Tracking Writing Productivity

Hi, I am tracking my writing productivity. I am using an excel spreadsheet to track pages per chapter and pages for a whole book. I am using an app called Klok as a timer (because I have had this in my workflow in the past). I am interested in whether an hours per day target or a daily page target generates higher actual page counts. Note that I cannot count words in my situation, but my pages are fixed in size.

I spent last week trying out the tracking and working out some of the kinks. I am trying a self-experiment for the next two weeks: this week target is 5 hours a day and in two weeks after some travel, I will use a page target of three pages per day.

One thing that is a little hard is whether some time that I put in counts as ‘writing’. If I pace across the room while thinking, or if I spend time editing a draft of a graphic from my designer, are those activities 'writing" time or not. This is less of an issue with daily page targets, although I guess I would count all that time as toward the goal if the graphic went into the document.

Track quality too. Keep track of which pages you wrote and when. This will allow you to later add quantified criticism and editing to your tracking.

I have been doing this informally in a comments column, along with reasons why I did not generate targets that day.

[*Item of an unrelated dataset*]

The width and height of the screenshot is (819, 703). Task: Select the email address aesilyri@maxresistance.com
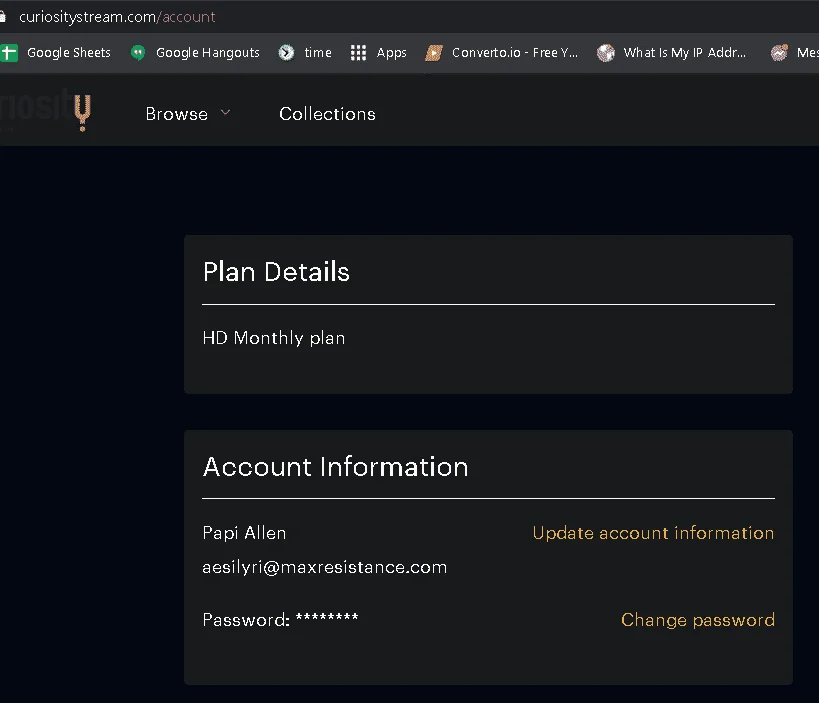coord(324,567)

It is difficult to assess my own quality as I progress. Sometimes I think something is great and then three weeks later I think it is ridiculous and terrible.

Open to suggestions for what constitutes quality as a trackable element.

Thanks for responding.

Hi Ted, Allen Neuringer rated “quality of ideas” by looking at them after some time had passed. He discovered that his ideas were better after moving around, rather than sitting.